暴君陛下の愛したメイドⅡ【完】
それから軽く世間話を交した後、
「ユリノーゼ……君に言いたい事があるんや」
急に真剣な表情をし改まった口調で私にそう言った。
アルヴァン様のこのような表情を近くで見るのは初めてで、一瞬戸惑ってしまったが、きっと私にとっても大事な事なのだろう。
「何でしょう?」
そう聞き返すと、アルヴァン様は少し間をおいてから私に向かって申し訳なさそうに言葉を口にした。
「………すまなかった」
「何の事でしょうか?」
「ここで起こっている問題に気づいてやれず、ユリノーゼを苦しませてしまった。前々からそうゆう事になっていたとは思いもせず……………すまない!!」
アルヴァン様はそう謝罪の言葉を口にすると、なんと私に頭を下げた。
「お…お止めくださいませ!王子様であるアルヴァン様がこのように頭を下げられるなど………」
「いや、謝りたいんや。
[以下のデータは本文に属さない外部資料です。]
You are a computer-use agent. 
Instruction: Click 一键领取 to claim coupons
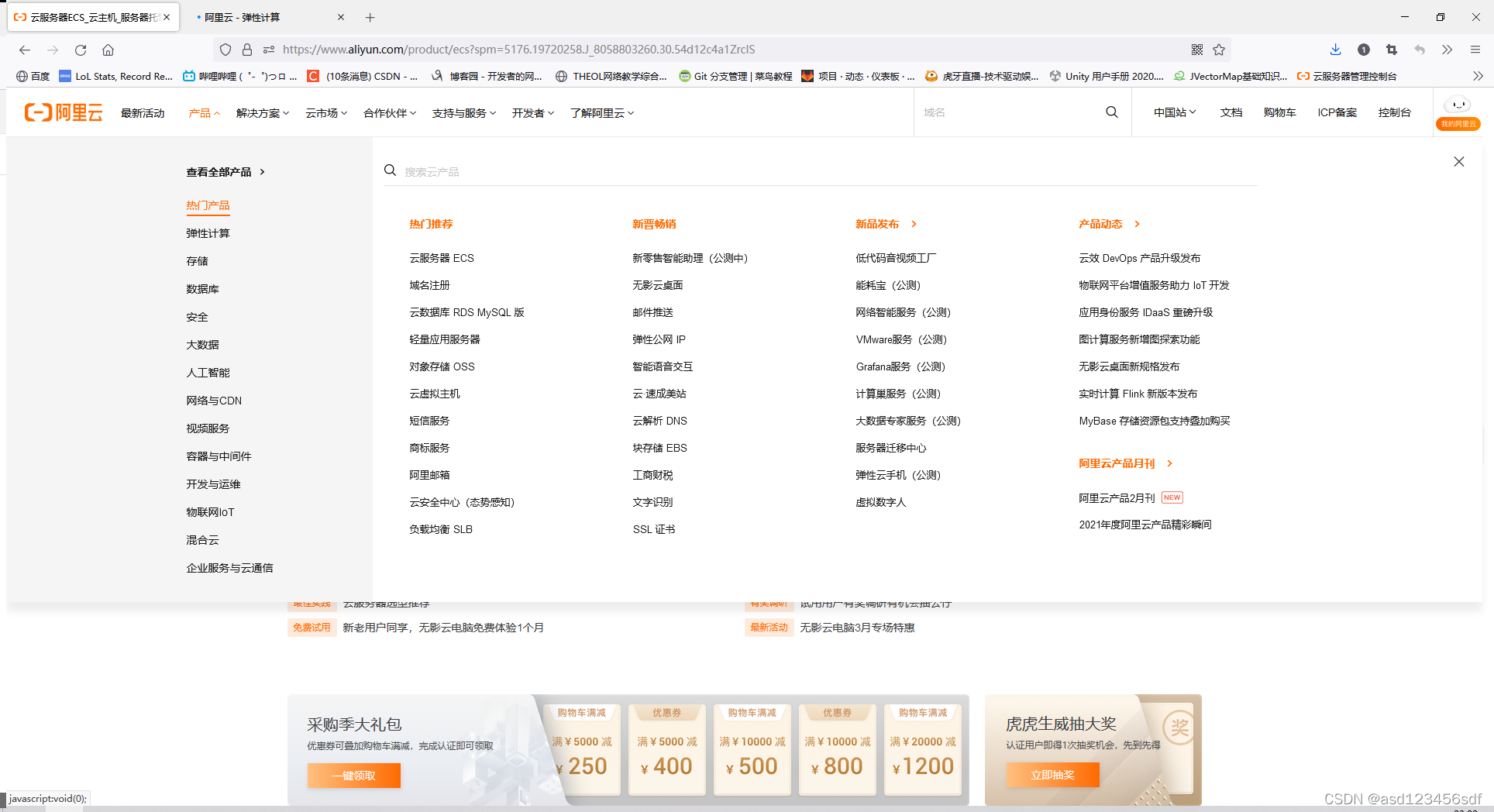coord(353,775)
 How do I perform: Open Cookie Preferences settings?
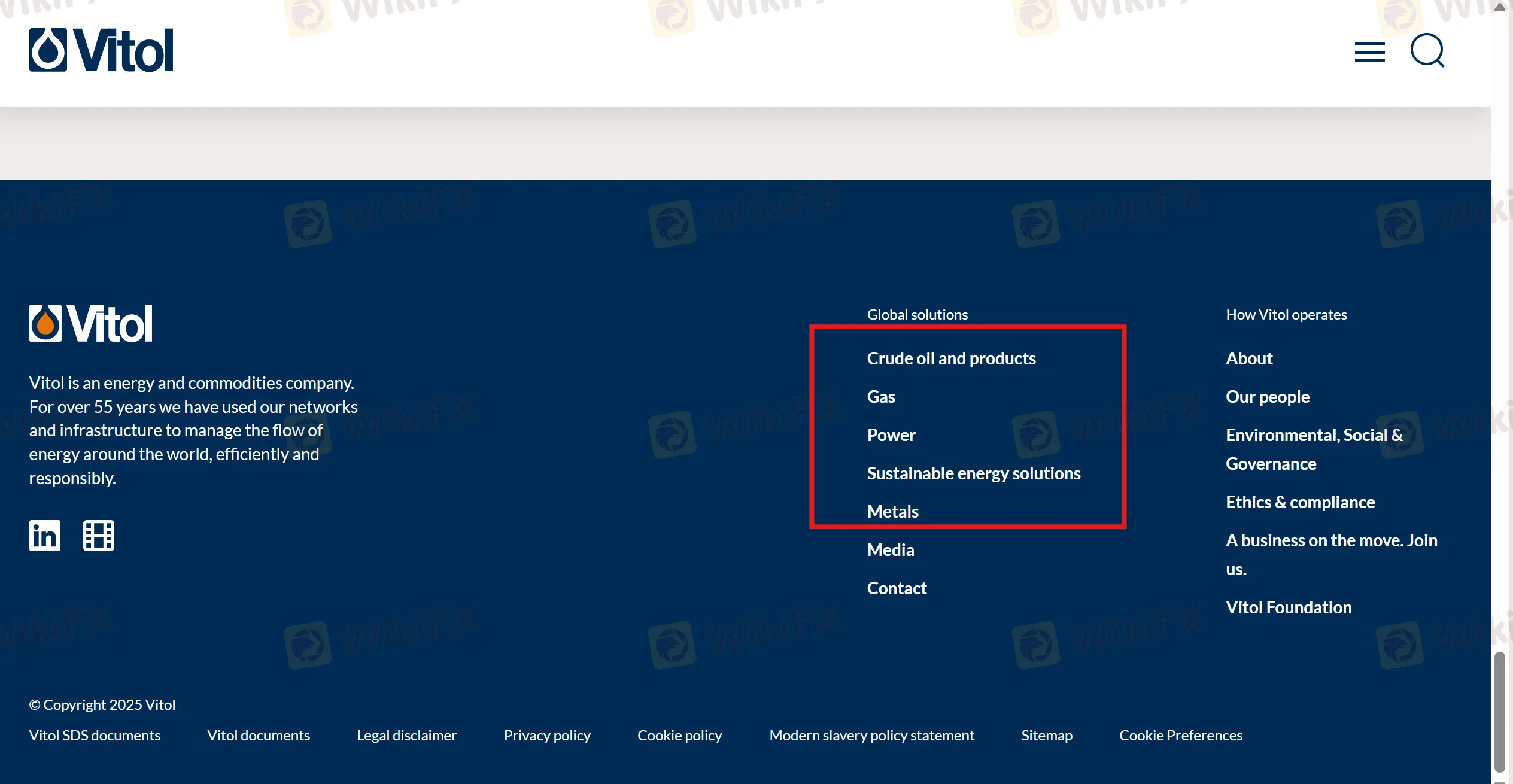(1181, 736)
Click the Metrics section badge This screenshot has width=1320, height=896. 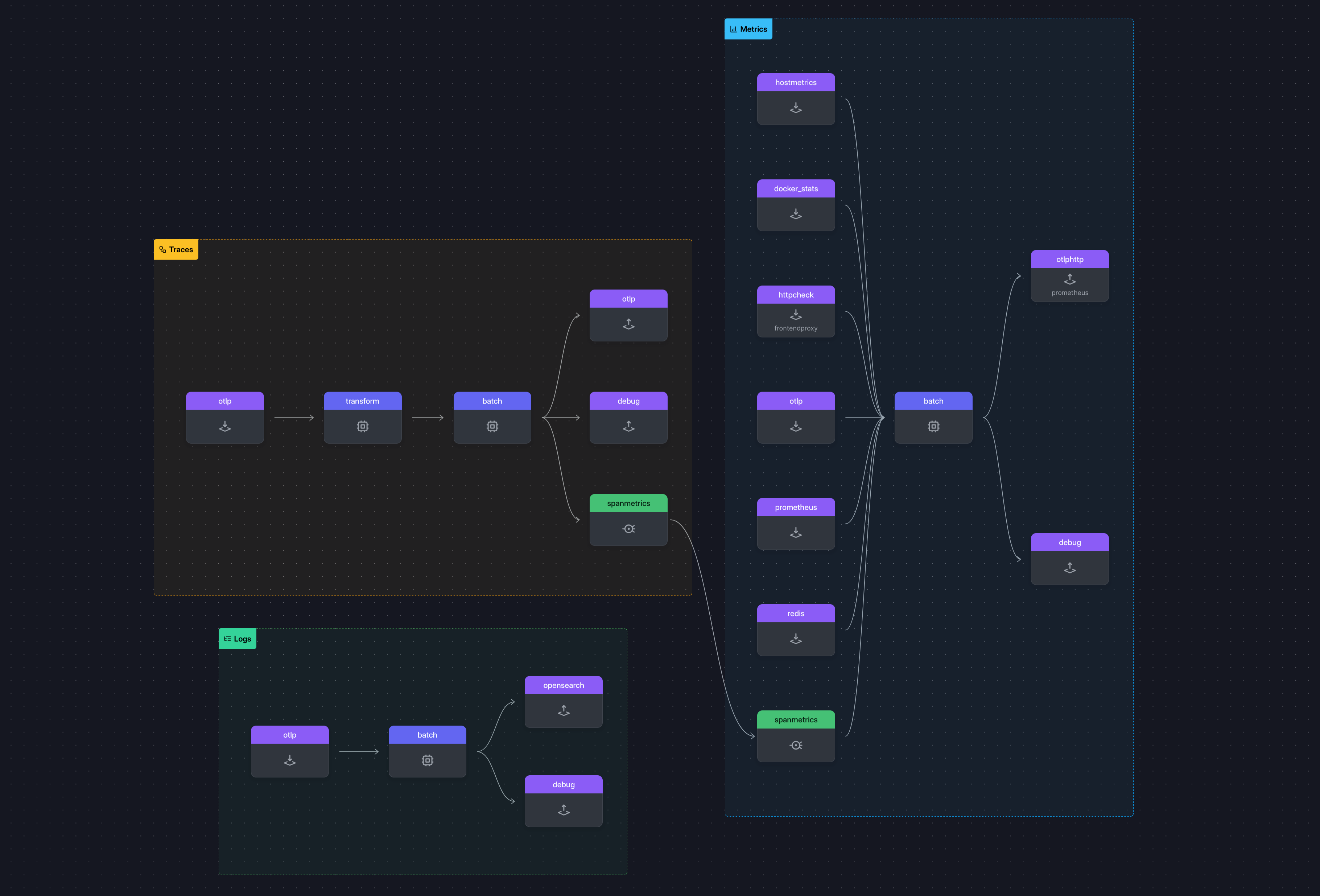pos(748,29)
あのような牢屋に入れられてる事も知らず、元から身体の弱いユリノーゼに更に負担をかけてしまった」
………………アルヴァン様は私がまだ病弱だと思っていらっしゃるようだ。
「私はもう以前のようなユリノーゼではないのですよ?」
「………と言うと?」
「今は普通に外出ができます。お風邪もひきにくくなり、最近はずっと健康なのですよ」
アニが私の環境を変えてくれたおかげか、今までは外の日すら浴びぬ生活から、好んで日を浴びるようになった。